# Text provided:

# # #

Moreover, years of neoliberal doctrine and policies (structural adjustment, conditional loans, financial sector deregulation and free trade agreements) has pushed many previously food self-sufficient countries into dependency on imports. Escalating conditional debt for countries in the Global South, like Sri Lanka, has stripped them of the ability to provide public funding to cope with rising food prices, health costs, energy poverty or climate impacts.

Hunger and food crisis are a structural shame

Hunger was widespread even before the Russia-Ukraine conflict began. According to the FAO, between 702 and 828 million people were affected by hunger in 2021. In 2020, over 2 billion did not have adequate access to food. The Covid-19 pandemic pushed 150 million more into hunger. 

These persistent and shocking levels of hunger expose structural problems in the industrial food system. The issue is not inadequate food production, but a blind obsession with productivity, profits and global markets as the way to supply food, rather than a focus on realising the Right to Food, and peoples’ rights more widely.

Agribusiness controls the market 

World over, we are seeing structural poverty, low wages and sharpening inequality. The agribusiness industry is dominated by a handful of companies, with enormous influence over markets, research and policy. The “big four” grain traders – Archer Daniels Midland, Bunge, Cargill and Louis Dreyfus – reported their highest ever profits in 2021. The overall wealth of food corporations and billionaires grew by 45% in 2021/22, to $382 billion. Transnational corporations have turned food into a financial commodity, with which they speculate and enrich themselves without measure.

# # #

# Exercise aim:
Copy the passage on hunger and agribusiness above word for word, in full.

[Dataset entries]
# # #

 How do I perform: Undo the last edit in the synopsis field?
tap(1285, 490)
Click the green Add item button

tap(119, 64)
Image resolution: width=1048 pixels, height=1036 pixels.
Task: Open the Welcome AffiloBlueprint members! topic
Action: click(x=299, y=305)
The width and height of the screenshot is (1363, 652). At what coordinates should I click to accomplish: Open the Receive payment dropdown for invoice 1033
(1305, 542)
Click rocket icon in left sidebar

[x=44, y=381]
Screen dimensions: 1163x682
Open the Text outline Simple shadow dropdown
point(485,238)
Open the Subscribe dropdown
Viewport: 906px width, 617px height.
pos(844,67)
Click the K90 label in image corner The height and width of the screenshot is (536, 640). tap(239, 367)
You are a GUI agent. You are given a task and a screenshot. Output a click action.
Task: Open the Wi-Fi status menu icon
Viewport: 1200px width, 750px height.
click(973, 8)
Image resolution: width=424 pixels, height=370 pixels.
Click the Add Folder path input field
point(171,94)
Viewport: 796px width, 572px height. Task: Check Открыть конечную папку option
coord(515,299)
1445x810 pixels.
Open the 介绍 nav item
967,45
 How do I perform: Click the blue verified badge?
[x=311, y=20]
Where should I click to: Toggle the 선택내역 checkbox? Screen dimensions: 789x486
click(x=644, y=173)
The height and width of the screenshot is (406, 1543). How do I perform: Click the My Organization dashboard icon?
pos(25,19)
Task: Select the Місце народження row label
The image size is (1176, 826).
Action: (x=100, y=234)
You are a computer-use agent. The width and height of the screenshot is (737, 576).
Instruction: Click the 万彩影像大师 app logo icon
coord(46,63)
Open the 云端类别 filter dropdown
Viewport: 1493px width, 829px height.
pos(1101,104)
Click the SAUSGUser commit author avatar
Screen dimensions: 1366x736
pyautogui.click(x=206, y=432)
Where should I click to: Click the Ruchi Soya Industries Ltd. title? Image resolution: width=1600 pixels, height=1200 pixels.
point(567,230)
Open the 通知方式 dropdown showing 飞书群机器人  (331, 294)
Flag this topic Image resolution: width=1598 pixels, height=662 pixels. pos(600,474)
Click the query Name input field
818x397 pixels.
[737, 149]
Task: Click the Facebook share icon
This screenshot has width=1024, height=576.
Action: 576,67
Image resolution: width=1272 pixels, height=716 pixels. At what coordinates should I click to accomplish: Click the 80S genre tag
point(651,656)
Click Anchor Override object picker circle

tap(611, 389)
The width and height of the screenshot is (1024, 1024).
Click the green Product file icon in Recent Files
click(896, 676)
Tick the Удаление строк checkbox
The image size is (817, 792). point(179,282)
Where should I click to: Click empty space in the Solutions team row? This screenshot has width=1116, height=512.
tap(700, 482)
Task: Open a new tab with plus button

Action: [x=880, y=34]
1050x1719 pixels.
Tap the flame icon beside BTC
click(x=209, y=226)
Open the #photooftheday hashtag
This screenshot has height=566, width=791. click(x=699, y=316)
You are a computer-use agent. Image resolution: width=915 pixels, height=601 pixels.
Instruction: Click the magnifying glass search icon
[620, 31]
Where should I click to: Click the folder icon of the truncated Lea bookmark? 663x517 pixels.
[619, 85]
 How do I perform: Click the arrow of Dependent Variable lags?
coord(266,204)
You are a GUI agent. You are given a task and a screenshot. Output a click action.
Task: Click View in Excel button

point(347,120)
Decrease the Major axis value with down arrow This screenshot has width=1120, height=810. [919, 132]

# # #

# Solution for this task:
Moreover, years of neoliberal doctrine and policies (structural adjustment, conditional loans, financial sector deregulation and free trade agreements) has pushed many previously food self-sufficient countries into dependency on imports. Escalating conditional debt for countries in the Global South, like Sri Lanka, has stripped them of the ability to provide public funding to cope with rising food prices, health costs, energy poverty or climate impacts.

Hunger and food crisis are a structural shame

Hunger was widespread even before the Russia-Ukraine conflict began. According to the FAO, between 702 and 828 million people were affected by hunger in 2021. In 2020, over 2 billion did not have adequate access to food. The Covid-19 pandemic pushed 150 million more into hunger. 

These persistent and shocking levels of hunger expose structural problems in the industrial food system. The issue is not inadequate food production, but a blind obsession with productivity, profits and global markets as the way to supply food, rather than a focus on realising the Right to Food, and peoples’ rights more widely.

Agribusiness controls the market 

World over, we are seeing structural poverty, low wages and sharpening inequality. The agribusiness industry is dominated by a handful of companies, with enormous influence over markets, research and policy. The “big four” grain traders – Archer Daniels Midland, Bunge, Cargill and Louis Dreyfus – reported their highest ever profits in 2021. The overall wealth of food corporations and billionaires grew by 45% in 2021/22, to $382 billion. Transnational corporations have turned food into a financial commodity, with which they speculate and enrich themselves without measure.